_Entries provided_
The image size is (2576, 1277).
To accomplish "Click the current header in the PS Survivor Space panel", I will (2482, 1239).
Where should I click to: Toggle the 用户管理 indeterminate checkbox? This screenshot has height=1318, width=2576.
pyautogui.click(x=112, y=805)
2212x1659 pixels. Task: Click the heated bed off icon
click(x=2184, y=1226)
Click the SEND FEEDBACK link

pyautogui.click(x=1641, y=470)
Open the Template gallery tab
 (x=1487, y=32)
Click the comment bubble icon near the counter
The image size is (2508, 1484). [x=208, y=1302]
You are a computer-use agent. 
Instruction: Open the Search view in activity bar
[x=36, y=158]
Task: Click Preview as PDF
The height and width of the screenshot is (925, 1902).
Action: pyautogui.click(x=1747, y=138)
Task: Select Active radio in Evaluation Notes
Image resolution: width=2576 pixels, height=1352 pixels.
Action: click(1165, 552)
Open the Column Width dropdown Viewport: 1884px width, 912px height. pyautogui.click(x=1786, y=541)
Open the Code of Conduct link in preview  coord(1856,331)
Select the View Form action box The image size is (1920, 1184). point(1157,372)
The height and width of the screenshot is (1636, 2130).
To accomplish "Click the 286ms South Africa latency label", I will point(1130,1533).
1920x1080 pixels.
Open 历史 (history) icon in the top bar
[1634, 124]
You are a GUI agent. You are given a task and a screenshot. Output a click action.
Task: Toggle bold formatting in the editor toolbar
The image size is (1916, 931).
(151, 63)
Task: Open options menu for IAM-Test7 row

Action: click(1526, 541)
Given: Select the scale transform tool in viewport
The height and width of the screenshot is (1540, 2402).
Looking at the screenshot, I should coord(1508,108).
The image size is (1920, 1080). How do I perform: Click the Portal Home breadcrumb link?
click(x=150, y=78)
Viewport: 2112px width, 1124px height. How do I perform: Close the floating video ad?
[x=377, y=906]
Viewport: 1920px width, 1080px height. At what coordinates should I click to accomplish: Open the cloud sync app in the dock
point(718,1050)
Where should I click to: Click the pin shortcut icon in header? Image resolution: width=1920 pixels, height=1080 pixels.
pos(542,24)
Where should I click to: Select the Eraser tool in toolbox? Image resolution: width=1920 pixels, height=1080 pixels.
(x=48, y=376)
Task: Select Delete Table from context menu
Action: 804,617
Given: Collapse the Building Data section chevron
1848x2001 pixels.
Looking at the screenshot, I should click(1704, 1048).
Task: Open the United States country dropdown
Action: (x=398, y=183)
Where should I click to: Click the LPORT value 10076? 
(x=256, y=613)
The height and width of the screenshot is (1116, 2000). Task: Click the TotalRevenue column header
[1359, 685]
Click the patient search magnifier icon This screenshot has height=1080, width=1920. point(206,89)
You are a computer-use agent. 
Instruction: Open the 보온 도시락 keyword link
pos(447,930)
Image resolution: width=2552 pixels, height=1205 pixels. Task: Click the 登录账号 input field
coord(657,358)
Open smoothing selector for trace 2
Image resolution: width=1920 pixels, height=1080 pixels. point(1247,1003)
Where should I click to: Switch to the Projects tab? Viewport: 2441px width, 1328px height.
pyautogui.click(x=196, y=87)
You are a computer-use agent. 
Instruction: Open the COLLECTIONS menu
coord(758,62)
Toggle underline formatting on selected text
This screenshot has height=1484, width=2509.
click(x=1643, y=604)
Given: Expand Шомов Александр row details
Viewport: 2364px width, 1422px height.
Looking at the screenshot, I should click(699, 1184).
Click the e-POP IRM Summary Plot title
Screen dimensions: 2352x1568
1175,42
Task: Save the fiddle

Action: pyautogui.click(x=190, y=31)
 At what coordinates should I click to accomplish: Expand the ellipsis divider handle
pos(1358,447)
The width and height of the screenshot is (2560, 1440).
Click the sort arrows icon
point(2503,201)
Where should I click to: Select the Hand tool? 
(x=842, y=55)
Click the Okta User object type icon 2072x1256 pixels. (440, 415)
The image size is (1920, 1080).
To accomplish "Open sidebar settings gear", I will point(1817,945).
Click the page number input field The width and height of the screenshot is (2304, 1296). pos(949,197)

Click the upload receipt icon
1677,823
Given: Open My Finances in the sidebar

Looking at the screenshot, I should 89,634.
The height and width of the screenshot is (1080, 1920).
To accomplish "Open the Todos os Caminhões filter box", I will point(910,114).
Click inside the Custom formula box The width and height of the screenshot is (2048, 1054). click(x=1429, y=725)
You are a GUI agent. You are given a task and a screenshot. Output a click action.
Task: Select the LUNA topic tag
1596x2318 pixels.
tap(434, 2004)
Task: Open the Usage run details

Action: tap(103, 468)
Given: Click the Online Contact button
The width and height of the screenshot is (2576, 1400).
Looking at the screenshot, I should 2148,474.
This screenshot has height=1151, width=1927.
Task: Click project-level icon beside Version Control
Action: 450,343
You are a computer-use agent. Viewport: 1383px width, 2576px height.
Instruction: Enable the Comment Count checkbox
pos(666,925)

_Required work_
Please copy out every entry exactly, with nothing omitted.

_Response to the task_
The image size is (2576, 1277).
To accomplish "Click the current header in the PS Survivor Space panel", I will (2482, 1239).
Where should I click to: Toggle the 用户管理 indeterminate checkbox? This screenshot has height=1318, width=2576.
pyautogui.click(x=112, y=805)
2212x1659 pixels. Task: Click the heated bed off icon
click(x=2184, y=1226)
Click the SEND FEEDBACK link

pyautogui.click(x=1641, y=470)
Open the Template gallery tab
 (x=1487, y=32)
Click the comment bubble icon near the counter
The image size is (2508, 1484). [x=208, y=1302]
You are a computer-use agent. 
Instruction: Open the Search view in activity bar
[x=36, y=158]
Task: Click Preview as PDF
The height and width of the screenshot is (925, 1902).
Action: pyautogui.click(x=1747, y=138)
Task: Select Active radio in Evaluation Notes
Image resolution: width=2576 pixels, height=1352 pixels.
Action: click(1165, 552)
Open the Column Width dropdown Viewport: 1884px width, 912px height. pyautogui.click(x=1786, y=541)
Open the Code of Conduct link in preview  coord(1856,331)
Select the View Form action box The image size is (1920, 1184). point(1157,372)
The height and width of the screenshot is (1636, 2130).
To accomplish "Click the 286ms South Africa latency label", I will point(1130,1533).
1920x1080 pixels.
Open 历史 (history) icon in the top bar
[1634, 124]
You are a GUI agent. You are given a task and a screenshot. Output a click action.
Task: Toggle bold formatting in the editor toolbar
The image size is (1916, 931).
(151, 63)
Task: Open options menu for IAM-Test7 row

Action: click(1526, 541)
Given: Select the scale transform tool in viewport
The height and width of the screenshot is (1540, 2402).
Looking at the screenshot, I should coord(1508,108).
The image size is (1920, 1080). How do I perform: Click the Portal Home breadcrumb link?
click(x=150, y=78)
Viewport: 2112px width, 1124px height. How do I perform: Close the floating video ad?
[x=377, y=906]
Viewport: 1920px width, 1080px height. At what coordinates should I click to accomplish: Open the cloud sync app in the dock
point(718,1050)
Where should I click to: Click the pin shortcut icon in header? Image resolution: width=1920 pixels, height=1080 pixels.
pos(542,24)
Where should I click to: Select the Eraser tool in toolbox? Image resolution: width=1920 pixels, height=1080 pixels.
(x=48, y=376)
Task: Select Delete Table from context menu
Action: 804,617
Given: Collapse the Building Data section chevron
1848x2001 pixels.
Looking at the screenshot, I should click(1704, 1048).
Task: Open the United States country dropdown
Action: (x=398, y=183)
Where should I click to: Click the LPORT value 10076? 
(x=256, y=613)
The height and width of the screenshot is (1116, 2000). Task: Click the TotalRevenue column header
[1359, 685]
Click the patient search magnifier icon This screenshot has height=1080, width=1920. point(206,89)
You are a computer-use agent. 
Instruction: Open the 보온 도시락 keyword link
pos(447,930)
Image resolution: width=2552 pixels, height=1205 pixels. Task: Click the 登录账号 input field
coord(657,358)
Open smoothing selector for trace 2
Image resolution: width=1920 pixels, height=1080 pixels. point(1247,1003)
Where should I click to: Switch to the Projects tab? Viewport: 2441px width, 1328px height.
pyautogui.click(x=196, y=87)
You are a computer-use agent. 
Instruction: Open the COLLECTIONS menu
coord(758,62)
Toggle underline formatting on selected text
This screenshot has height=1484, width=2509.
click(x=1643, y=604)
Given: Expand Шомов Александр row details
Viewport: 2364px width, 1422px height.
Looking at the screenshot, I should click(699, 1184).
Click the e-POP IRM Summary Plot title
Screen dimensions: 2352x1568
1175,42
Task: Save the fiddle

Action: pyautogui.click(x=190, y=31)
 At what coordinates should I click to accomplish: Expand the ellipsis divider handle
pos(1358,447)
The width and height of the screenshot is (2560, 1440).
Click the sort arrows icon
point(2503,201)
Where should I click to: Select the Hand tool? 
(x=842, y=55)
Click the Okta User object type icon 2072x1256 pixels. (440, 415)
The image size is (1920, 1080).
To accomplish "Open sidebar settings gear", I will point(1817,945).
Click the page number input field The width and height of the screenshot is (2304, 1296). pos(949,197)

Click the upload receipt icon
1677,823
Given: Open My Finances in the sidebar

Looking at the screenshot, I should 89,634.
The height and width of the screenshot is (1080, 1920).
To accomplish "Open the Todos os Caminhões filter box", I will point(910,114).
Click inside the Custom formula box The width and height of the screenshot is (2048, 1054). click(x=1429, y=725)
You are a GUI agent. You are given a task and a screenshot. Output a click action.
Task: Select the LUNA topic tag
1596x2318 pixels.
tap(434, 2004)
Task: Open the Usage run details

Action: tap(103, 468)
Given: Click the Online Contact button
The width and height of the screenshot is (2576, 1400).
Looking at the screenshot, I should 2148,474.
This screenshot has height=1151, width=1927.
Task: Click project-level icon beside Version Control
Action: 450,343
You are a computer-use agent. Viewport: 1383px width, 2576px height.
Instruction: Enable the Comment Count checkbox
pos(666,925)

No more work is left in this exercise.